PT51.S2.Q24 (P4) - computers have long been utilized

TheoryandPracticeTheoryandPractice Alum Member
edited March 2017 in Reading Comprehension 1008 karma

I was down to answers C and E and wasn't sure why E would be a better choice than C and vice versa.
I did watch JY's video and still have trouble figuring this out.

C- I thought this was supported by line 2-4. Wouldn't "word processors, spreadsheets, legal research systems" be counted as as legal research tools? I interpreted C as the computerized automated legal reasoning systems not being able to fulfill its original expectations and functions.

E- This is supported by line 55-58. However, I thought that the wording "computer specialists" is too narrow to capture the idea in E. That's why I hesitated.

What makes E better supported by C? Because I see both as textually supported.

Please let me know!



  • Mellow_ZMellow_Z Alum Member
    edited March 2017 1997 karma

    Your quotation of C is definitely applicable, and is correct in the sense that those are legal research tools. However, there is no opinion tied to that statement. The author never mentions whether those uses of computers are how they should continue to be used, or if that is a limitation in their application to helping with legal matters. He merely states that those tasks are how computers have been used historically.

    I'm still a greenhorn myself, so someone else can probably explain it much better than I can. Either way, that was how I was able to write off C. I didn't look too far into the "computer specialist" part of E. The passage says it's a computer system using advanced AI techniques, so I figured that developing those systems would fall within scope of a computer specialist (which I think is actually relatively generic because it doesn't say developer, programmer, etc).

  • TheoryandPracticeTheoryandPractice Alum Member
    edited March 2017 1008 karma

    Ah @Mellow_Z Thank you!
    Yes your explanation that no author opinion is tied to C clicked with me. That makes sense.
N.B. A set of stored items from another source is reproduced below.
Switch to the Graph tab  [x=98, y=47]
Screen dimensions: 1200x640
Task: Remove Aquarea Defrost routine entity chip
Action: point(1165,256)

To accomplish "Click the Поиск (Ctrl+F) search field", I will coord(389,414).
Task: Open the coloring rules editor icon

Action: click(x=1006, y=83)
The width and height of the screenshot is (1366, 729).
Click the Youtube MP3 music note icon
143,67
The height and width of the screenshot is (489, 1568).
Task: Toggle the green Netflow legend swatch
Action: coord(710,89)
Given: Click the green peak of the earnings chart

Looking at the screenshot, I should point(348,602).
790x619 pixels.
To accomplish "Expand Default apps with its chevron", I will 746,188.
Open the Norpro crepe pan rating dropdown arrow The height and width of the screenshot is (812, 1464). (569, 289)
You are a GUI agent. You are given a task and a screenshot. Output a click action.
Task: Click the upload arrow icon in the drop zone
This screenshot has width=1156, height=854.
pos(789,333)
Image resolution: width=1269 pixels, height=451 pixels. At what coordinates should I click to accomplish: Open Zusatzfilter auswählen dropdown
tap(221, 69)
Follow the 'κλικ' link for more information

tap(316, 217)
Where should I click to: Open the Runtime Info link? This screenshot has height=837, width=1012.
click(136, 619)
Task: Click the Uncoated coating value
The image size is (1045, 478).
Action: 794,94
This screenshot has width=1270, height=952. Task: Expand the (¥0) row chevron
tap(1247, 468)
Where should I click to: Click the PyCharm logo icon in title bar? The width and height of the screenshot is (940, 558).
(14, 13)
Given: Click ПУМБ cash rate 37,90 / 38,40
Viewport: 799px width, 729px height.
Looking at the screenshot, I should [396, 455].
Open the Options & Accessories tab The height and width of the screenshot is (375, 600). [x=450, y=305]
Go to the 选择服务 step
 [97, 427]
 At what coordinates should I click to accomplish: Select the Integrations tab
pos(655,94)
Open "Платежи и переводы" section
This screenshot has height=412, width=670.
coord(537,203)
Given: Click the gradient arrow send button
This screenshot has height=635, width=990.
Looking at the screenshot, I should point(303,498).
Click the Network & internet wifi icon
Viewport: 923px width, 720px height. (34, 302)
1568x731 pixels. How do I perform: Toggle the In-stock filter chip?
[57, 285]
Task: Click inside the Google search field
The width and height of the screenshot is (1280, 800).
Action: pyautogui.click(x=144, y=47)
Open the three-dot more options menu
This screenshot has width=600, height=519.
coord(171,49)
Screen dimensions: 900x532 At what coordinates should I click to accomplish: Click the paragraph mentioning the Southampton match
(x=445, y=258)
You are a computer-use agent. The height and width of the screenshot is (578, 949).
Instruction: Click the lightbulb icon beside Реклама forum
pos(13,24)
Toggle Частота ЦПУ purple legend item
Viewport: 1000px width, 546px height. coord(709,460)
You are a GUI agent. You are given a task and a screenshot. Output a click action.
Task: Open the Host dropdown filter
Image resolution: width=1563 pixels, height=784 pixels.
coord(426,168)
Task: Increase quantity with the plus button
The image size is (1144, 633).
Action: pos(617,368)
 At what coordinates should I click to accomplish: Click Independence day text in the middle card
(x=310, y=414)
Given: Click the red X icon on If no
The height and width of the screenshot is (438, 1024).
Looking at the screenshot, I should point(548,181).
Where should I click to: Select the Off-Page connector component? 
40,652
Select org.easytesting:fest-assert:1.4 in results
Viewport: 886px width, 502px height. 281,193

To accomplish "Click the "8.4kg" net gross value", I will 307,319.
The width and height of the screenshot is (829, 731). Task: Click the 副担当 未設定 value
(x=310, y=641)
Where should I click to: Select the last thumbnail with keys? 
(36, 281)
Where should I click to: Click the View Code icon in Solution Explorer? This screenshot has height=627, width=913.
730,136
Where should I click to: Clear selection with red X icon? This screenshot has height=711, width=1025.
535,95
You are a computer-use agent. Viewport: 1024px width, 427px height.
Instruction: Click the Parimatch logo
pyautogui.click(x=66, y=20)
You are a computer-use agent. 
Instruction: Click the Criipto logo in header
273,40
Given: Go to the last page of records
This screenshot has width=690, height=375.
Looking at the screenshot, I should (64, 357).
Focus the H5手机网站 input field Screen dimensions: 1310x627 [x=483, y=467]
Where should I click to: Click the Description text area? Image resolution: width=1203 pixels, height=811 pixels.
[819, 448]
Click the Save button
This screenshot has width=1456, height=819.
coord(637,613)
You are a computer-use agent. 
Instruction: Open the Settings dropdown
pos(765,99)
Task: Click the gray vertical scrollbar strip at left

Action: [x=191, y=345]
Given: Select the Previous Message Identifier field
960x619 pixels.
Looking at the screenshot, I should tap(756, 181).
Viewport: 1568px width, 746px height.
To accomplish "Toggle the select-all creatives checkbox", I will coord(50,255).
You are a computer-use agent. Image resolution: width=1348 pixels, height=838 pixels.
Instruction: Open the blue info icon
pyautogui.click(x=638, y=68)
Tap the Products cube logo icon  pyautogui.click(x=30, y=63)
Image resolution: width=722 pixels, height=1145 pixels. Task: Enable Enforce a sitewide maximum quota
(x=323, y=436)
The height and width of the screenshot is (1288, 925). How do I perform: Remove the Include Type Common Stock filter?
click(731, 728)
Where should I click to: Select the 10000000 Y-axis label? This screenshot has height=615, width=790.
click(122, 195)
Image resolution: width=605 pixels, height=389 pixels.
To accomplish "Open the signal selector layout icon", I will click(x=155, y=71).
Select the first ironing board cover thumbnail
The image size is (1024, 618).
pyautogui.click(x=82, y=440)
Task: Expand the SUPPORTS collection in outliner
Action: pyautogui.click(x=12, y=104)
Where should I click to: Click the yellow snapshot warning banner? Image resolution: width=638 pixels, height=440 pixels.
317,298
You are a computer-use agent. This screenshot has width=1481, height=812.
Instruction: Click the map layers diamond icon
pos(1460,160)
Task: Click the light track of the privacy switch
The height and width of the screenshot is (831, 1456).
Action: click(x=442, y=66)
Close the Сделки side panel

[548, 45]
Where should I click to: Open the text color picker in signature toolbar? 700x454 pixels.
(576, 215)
    Can anyone else explain why "computer specialist" part of E is not the essential part of the answer choice? I know that correct inference answers don't have to be 100 percent true, but I wonder if there's a standard (sort of a litmus test) to distinguish the essential support from a superfluous one.

    I think reading inference Qs are slightly more tricky than MSS questions in LR because somehow I find MSS's right answers a bit more obvious.

  • TheoryandPracticeTheoryandPractice Alum Member
    1008 karma

    can anyone answer the above question? Thanks so much!!